= Beginning of Section =

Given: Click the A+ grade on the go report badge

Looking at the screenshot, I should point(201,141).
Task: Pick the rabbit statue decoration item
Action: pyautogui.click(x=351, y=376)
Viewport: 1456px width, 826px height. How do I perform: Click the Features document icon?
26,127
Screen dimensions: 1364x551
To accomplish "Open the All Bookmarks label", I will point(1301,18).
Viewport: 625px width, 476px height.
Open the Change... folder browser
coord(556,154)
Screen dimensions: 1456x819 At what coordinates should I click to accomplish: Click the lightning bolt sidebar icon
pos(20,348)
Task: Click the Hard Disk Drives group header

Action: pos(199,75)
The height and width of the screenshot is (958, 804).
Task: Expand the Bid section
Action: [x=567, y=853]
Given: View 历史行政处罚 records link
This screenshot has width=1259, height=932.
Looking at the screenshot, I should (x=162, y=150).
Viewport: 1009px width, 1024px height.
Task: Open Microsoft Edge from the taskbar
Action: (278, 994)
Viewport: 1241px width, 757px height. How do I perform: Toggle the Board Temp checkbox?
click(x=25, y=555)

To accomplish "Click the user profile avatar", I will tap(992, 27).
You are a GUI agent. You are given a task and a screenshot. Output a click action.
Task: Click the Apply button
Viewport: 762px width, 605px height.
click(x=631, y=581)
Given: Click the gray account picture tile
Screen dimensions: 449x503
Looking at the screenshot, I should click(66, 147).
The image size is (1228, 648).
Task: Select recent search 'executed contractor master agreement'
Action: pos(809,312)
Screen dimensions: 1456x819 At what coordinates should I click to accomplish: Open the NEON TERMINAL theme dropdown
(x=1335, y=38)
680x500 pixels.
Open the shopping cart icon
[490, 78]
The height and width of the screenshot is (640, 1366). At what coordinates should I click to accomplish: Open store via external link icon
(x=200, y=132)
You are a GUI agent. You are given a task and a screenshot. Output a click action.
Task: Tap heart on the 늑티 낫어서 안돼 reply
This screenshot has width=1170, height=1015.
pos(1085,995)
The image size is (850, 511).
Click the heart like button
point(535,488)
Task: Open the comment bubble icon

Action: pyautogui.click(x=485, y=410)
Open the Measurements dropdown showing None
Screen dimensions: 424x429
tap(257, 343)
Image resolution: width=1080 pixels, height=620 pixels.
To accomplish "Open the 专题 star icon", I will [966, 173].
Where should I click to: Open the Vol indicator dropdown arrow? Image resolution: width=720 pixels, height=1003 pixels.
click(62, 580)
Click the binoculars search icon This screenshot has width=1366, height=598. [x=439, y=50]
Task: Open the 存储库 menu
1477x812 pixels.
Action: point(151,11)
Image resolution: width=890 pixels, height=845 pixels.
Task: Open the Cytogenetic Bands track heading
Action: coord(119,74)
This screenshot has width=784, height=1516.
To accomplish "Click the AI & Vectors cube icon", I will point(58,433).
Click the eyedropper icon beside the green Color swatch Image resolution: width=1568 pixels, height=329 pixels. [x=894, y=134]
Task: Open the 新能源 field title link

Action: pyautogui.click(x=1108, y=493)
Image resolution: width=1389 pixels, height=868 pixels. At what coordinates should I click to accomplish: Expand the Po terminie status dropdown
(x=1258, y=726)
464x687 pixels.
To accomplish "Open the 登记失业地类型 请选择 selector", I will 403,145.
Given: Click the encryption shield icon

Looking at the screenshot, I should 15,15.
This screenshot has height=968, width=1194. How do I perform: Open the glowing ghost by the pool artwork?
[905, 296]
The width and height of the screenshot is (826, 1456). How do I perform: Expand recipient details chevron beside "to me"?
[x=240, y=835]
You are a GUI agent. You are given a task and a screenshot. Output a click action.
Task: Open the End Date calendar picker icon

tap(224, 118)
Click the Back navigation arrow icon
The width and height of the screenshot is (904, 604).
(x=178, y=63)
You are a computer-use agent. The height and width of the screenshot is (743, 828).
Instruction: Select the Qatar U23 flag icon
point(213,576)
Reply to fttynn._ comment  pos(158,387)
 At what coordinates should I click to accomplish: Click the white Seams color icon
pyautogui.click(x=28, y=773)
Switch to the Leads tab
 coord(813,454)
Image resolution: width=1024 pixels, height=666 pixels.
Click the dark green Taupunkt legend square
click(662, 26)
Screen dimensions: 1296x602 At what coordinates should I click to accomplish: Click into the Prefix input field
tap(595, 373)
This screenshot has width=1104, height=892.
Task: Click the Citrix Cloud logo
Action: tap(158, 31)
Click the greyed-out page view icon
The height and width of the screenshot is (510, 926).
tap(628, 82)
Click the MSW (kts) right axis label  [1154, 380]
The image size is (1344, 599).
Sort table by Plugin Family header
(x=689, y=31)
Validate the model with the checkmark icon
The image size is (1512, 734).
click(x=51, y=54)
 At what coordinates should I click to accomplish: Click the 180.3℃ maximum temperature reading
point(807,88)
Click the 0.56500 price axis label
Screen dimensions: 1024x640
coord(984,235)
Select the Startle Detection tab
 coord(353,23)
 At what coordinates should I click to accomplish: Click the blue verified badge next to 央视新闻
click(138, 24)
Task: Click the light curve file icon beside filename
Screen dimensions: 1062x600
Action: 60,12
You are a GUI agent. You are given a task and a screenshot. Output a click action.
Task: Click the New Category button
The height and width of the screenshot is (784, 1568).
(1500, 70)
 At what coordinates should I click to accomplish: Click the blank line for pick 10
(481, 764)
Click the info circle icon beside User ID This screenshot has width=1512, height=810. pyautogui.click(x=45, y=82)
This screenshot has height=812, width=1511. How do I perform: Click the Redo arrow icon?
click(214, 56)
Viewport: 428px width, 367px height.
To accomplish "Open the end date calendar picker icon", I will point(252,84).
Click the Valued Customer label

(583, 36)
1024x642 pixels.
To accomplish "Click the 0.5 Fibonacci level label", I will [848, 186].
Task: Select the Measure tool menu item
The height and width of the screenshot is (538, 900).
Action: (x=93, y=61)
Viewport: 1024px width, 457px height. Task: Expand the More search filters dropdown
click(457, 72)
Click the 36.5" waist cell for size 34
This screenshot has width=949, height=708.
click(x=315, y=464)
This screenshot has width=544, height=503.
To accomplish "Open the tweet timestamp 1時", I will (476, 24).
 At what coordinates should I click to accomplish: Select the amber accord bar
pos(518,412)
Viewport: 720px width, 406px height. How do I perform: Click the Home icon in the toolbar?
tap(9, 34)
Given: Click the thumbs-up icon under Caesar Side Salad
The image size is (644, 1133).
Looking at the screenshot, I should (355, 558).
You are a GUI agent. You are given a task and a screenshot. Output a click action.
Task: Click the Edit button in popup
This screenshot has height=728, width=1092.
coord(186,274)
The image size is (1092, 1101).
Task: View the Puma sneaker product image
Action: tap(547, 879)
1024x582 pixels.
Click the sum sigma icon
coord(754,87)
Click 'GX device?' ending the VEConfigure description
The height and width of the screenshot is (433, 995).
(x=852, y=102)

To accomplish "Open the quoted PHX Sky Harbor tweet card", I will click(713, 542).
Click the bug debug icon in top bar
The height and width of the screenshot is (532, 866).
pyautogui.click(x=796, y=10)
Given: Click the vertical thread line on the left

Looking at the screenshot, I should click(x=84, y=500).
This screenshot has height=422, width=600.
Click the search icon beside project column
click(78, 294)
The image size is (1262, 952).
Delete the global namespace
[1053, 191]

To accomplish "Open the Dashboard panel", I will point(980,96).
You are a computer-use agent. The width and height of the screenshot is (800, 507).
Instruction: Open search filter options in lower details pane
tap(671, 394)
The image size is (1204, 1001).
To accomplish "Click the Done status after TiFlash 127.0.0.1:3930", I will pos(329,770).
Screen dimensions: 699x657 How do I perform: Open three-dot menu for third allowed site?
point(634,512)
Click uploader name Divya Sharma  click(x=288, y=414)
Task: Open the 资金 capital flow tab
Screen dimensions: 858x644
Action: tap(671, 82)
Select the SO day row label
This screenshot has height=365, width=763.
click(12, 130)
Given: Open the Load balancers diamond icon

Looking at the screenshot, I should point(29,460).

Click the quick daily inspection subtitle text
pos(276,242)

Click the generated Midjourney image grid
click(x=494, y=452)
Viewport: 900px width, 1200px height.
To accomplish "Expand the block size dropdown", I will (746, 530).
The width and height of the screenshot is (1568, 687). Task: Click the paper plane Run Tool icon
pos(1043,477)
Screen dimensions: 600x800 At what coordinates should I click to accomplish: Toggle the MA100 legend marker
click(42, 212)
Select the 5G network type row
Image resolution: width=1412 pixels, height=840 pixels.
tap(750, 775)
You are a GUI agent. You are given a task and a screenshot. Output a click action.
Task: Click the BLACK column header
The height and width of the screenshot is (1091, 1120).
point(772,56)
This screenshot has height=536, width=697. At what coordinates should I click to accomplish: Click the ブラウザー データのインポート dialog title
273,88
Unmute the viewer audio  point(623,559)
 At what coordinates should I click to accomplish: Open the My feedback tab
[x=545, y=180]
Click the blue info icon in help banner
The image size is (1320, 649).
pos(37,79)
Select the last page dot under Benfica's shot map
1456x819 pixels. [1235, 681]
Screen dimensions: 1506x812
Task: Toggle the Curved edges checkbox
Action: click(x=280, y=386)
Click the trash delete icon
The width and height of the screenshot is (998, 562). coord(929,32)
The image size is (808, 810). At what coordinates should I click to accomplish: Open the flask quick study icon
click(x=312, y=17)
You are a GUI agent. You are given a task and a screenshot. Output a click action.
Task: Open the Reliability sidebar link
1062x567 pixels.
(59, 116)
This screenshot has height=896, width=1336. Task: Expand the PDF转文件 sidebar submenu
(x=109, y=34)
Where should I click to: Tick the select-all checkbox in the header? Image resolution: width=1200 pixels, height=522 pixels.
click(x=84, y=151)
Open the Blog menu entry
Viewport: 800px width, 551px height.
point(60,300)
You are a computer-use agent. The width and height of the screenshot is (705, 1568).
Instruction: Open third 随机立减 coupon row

= End of Section =

▶ [DESCRIPTION OF THE TASK]:
What is needed is an exact copy of the line containing "Screen dimensions: 600x800" and each line after it, through the final line of the entries above.

▶ [TASK RESULT]:
Screen dimensions: 600x800 At what coordinates should I click to accomplish: Toggle the MA100 legend marker
click(42, 212)
Select the 5G network type row
Image resolution: width=1412 pixels, height=840 pixels.
tap(750, 775)
You are a GUI agent. You are given a task and a screenshot. Output a click action.
Task: Click the BLACK column header
The height and width of the screenshot is (1091, 1120).
point(772,56)
This screenshot has height=536, width=697. At what coordinates should I click to accomplish: Click the ブラウザー データのインポート dialog title
273,88
Unmute the viewer audio  point(623,559)
 At what coordinates should I click to accomplish: Open the My feedback tab
[x=545, y=180]
Click the blue info icon in help banner
The image size is (1320, 649).
pos(37,79)
Select the last page dot under Benfica's shot map
1456x819 pixels. [1235, 681]
Screen dimensions: 1506x812
Task: Toggle the Curved edges checkbox
Action: click(x=280, y=386)
Click the trash delete icon
The width and height of the screenshot is (998, 562). coord(929,32)
The image size is (808, 810). At what coordinates should I click to accomplish: Open the flask quick study icon
click(x=312, y=17)
You are a GUI agent. You are given a task and a screenshot. Output a click action.
Task: Open the Reliability sidebar link
1062x567 pixels.
(59, 116)
This screenshot has height=896, width=1336. Task: Expand the PDF转文件 sidebar submenu
(x=109, y=34)
Where should I click to: Tick the select-all checkbox in the header? Image resolution: width=1200 pixels, height=522 pixels.
click(x=84, y=151)
Open the Blog menu entry
Viewport: 800px width, 551px height.
point(60,300)
You are a computer-use agent. The width and height of the screenshot is (705, 1568).
Instruction: Open third 随机立减 coupon row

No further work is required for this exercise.